ESTRATTO DEL TESTO
----

VALENCIA - "Sapevamo che al 99% avremmo giocato almeno in Champions, dunque abbiamo provato a fare allenamenti molto buoni, a lavorare forte. Ma concentrarsi non era facile. Come? Continuando a ripeterci che se avessimo messo tutto in campo e scritto la storia, avremmo dato almeno un sorriso alla nostra gente. Avremmo fatto felice la città almeno per due ore. E’ stato il nostro chiodo fisso".

IN SPAGNA - "L’abbiamo sottovalutato tutti, io per primo. “Al massimo è un’influenza”, mi dicevo. E sono uscito, sono andato al ristorante, ho incontrato gli amici. Non conoscevamo questo nemico e la sua capacità di contagio, lo abbiamo capito solo quando i casi erano già tantissimi. Troppi. Quando ci hanno spiegato il significato di quelle due parole: zona rossa".

----

VOCI FORNITE
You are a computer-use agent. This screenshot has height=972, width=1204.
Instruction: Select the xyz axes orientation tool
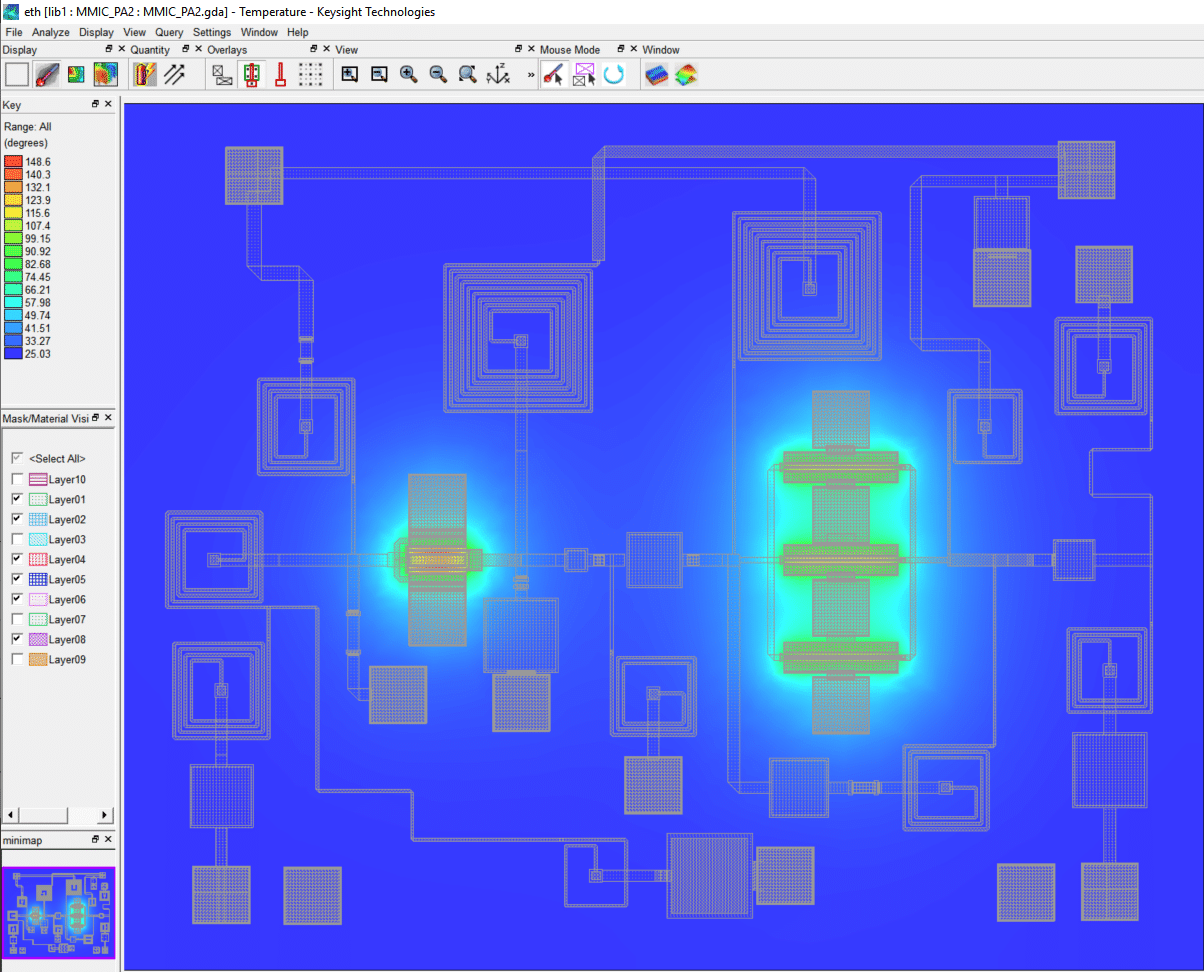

----

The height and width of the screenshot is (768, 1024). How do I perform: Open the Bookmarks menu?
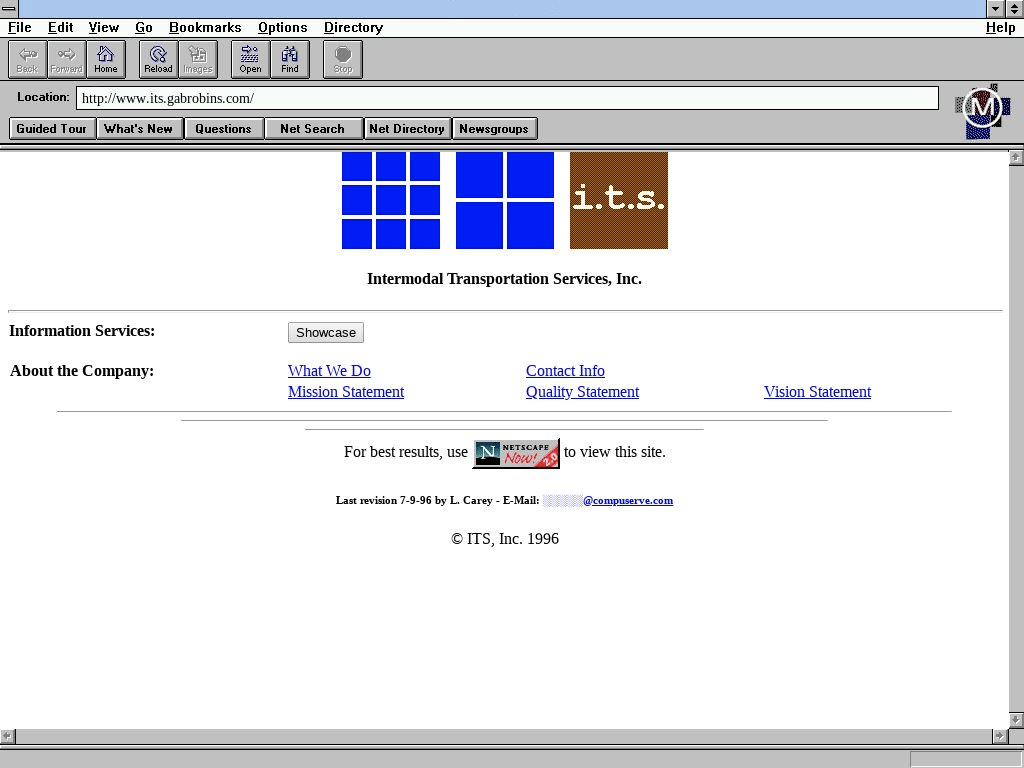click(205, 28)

----

SFIDE PROPOSTE
[a] Nell'estratto spiega in una o due frasi perché chi parla è uscito, è andato al ristorante e ha incontrato gli amici.
[b] Rispondi alle seguenti domande sull'estratto:
(i) Con quale percentuale la squadra sapeva che avrebbe giocato almeno in Champions?
(ii) Per quante ore i giocatori volevano rendere felice la città?
(iii) Quali due parole sono state spiegate a chi parla?
[c] Prosegui l'estratto dell'intervista sul calcio e sui contagi in Spagna a partire dalla frase che termina con "zona rossa".

SOLUZIONI
[a] Chi parla aveva sottovalutato la situazione, come tutti, e si ripeteva che "al massimo è un'influenza". Non conosceva questo nemico né la sua capacità di contagio.

[b]
(i) Al 99%.
(ii) Per due ore.
(iii) Zona rossa.

[c]
ITALIA ESEMPIO - "Lo spero. Penso alla Germania: lì fino a poco tempo fa non avevano realizzato, i miei amici vivevano come se nulla fosse. Mi auguro che noi possiamo diventare, se non lo siamo già, almeno un ammonimento: 'Occhio, da un giorno all’altro può essere un casino'".

ITALIANO - "Sono qui da quasi tre anni, e ci sto bene. In questo momento mi sento uno dei tanti italiani che vivono questo tormento".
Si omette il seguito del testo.